• WHAT YOU SHOULD DO: From the first line to the last, return the data exactly, with no pictures.

BEGIN EXERCISE DATA

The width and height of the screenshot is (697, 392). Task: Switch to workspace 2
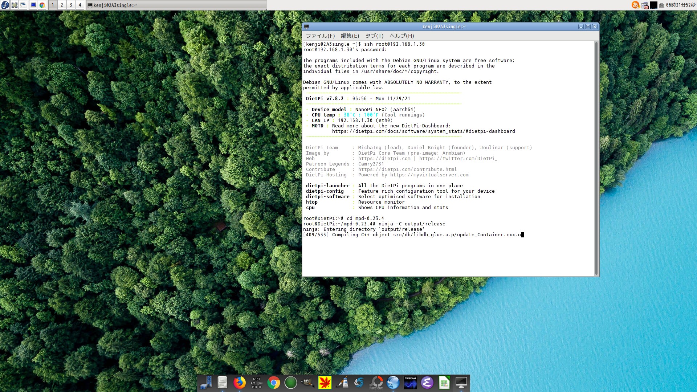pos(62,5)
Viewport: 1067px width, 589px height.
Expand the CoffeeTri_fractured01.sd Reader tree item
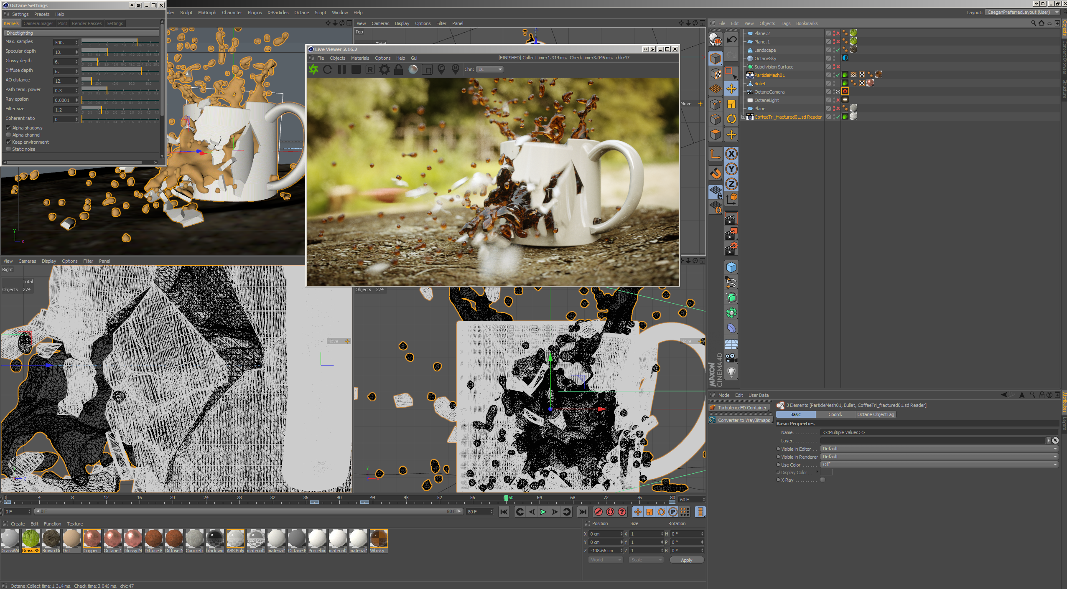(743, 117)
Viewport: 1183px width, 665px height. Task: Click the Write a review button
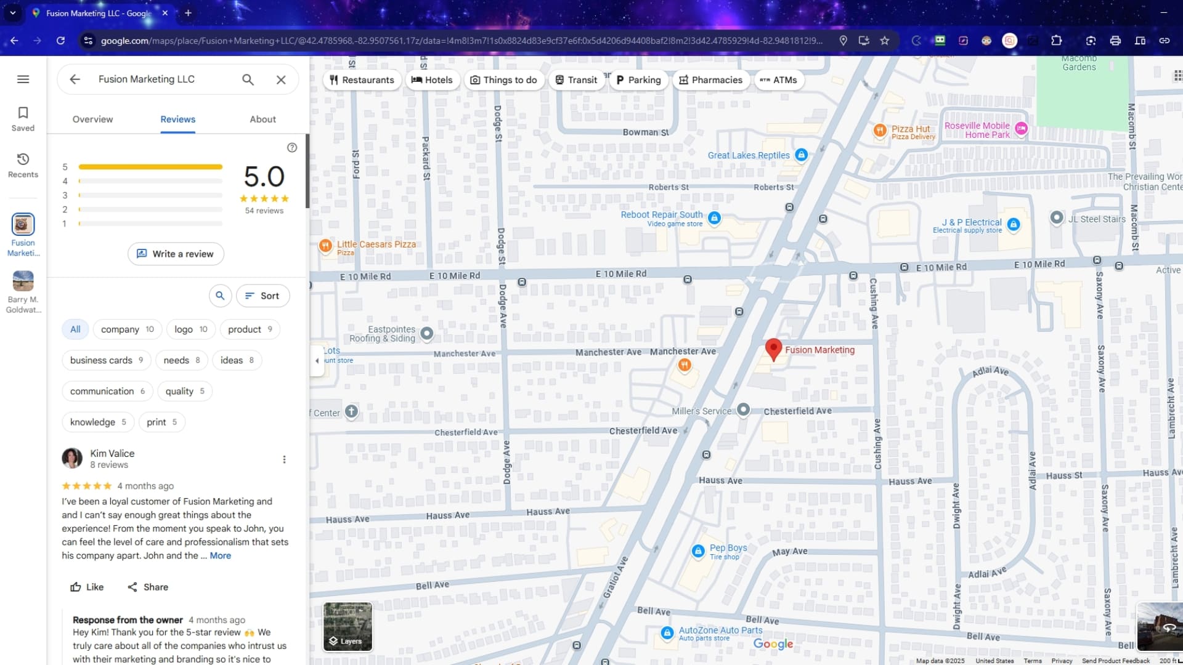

END EXERCISE DATA

• ANSWER TO THIS EXERCISE:
The width and height of the screenshot is (697, 392). Task: Switch to workspace 2
pos(62,5)
Viewport: 1067px width, 589px height.
Expand the CoffeeTri_fractured01.sd Reader tree item
(743, 117)
Viewport: 1183px width, 665px height. Task: Click the Write a review button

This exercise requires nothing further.